— Given task —
Carry on the news report about the Combses' court hearing, picking up after its final sentence.

— Passage provided —
┌──
David Combs and other relatives and friends were in the courtroom Friday during the 10-minute hearing but would not comment.

Rev. Aaron P. Welch of Charleston, S.C., a friend of the Combses, described the alleged victim as "emotionally troubled" and denied the allegations.

"I believe they are false," Welch told a reporter. "It's just a sad situation."

Authorities say the Combses took the alleged victim when she was 4 months old from Baptist Children's Home in Valparaiso, Ind., under the pretense of adopting her. But they never completed the process.

The Combses, dressed in black and white striped prison uniforms, sat together at the defense table during the hearing. Both have been jailed on $250,000 bond since they were arrested last week.

Mrs. Combs spoke to her court-apppointed attorney but not directly to the judge. Asst. Public Defender Jim Harrison said Mrs. Combs told him she wants to try to get a private attorney to take her case.

Combs had a private attorney appointed to him earlier this week, but the attorney was not there. Combs said another attorney he is hiring could not be there because of a traffic accident.

Meanwhile, attorneys for the alleged victim say the civil lawsuit filed in federal court in Hammond, Ind., is against the Combses and the adoption agency, Baptist Children's Home and Family Ministry.
└──
— Material provided —
┌──
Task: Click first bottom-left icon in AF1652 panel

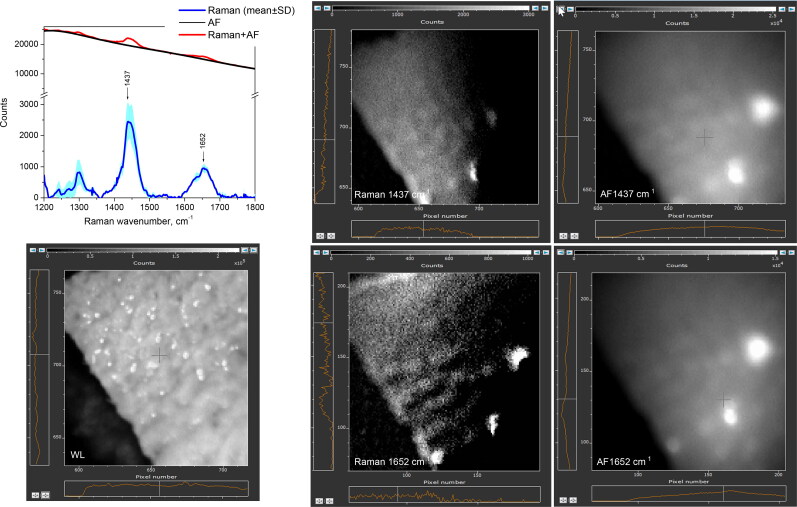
└──
— Solved exercise —
Herman and Jeffrey Thomas, the woman's other attorney, said they are trying to shelter the woman from the publicity the case has gotten as she recovers emotionally and physically.

Police say the Combses allowed the woman to have only very limited contact with people outside the family. Her attorneys and police have said the woman has not been educated and cannot read or write. The Combses were home-schooling her.

Herman said the woman has "contacts" in Michigan, but he would not disclose her whereabouts. Prosecutor Greeley Wells said she is living in another state with friends. The woman was not present for the hearing.

Herman and Thomas declined requests to allow the woman to be interviewed.

"Her feelings are that she wants to see them (the Combses) prosecuted," Herman said.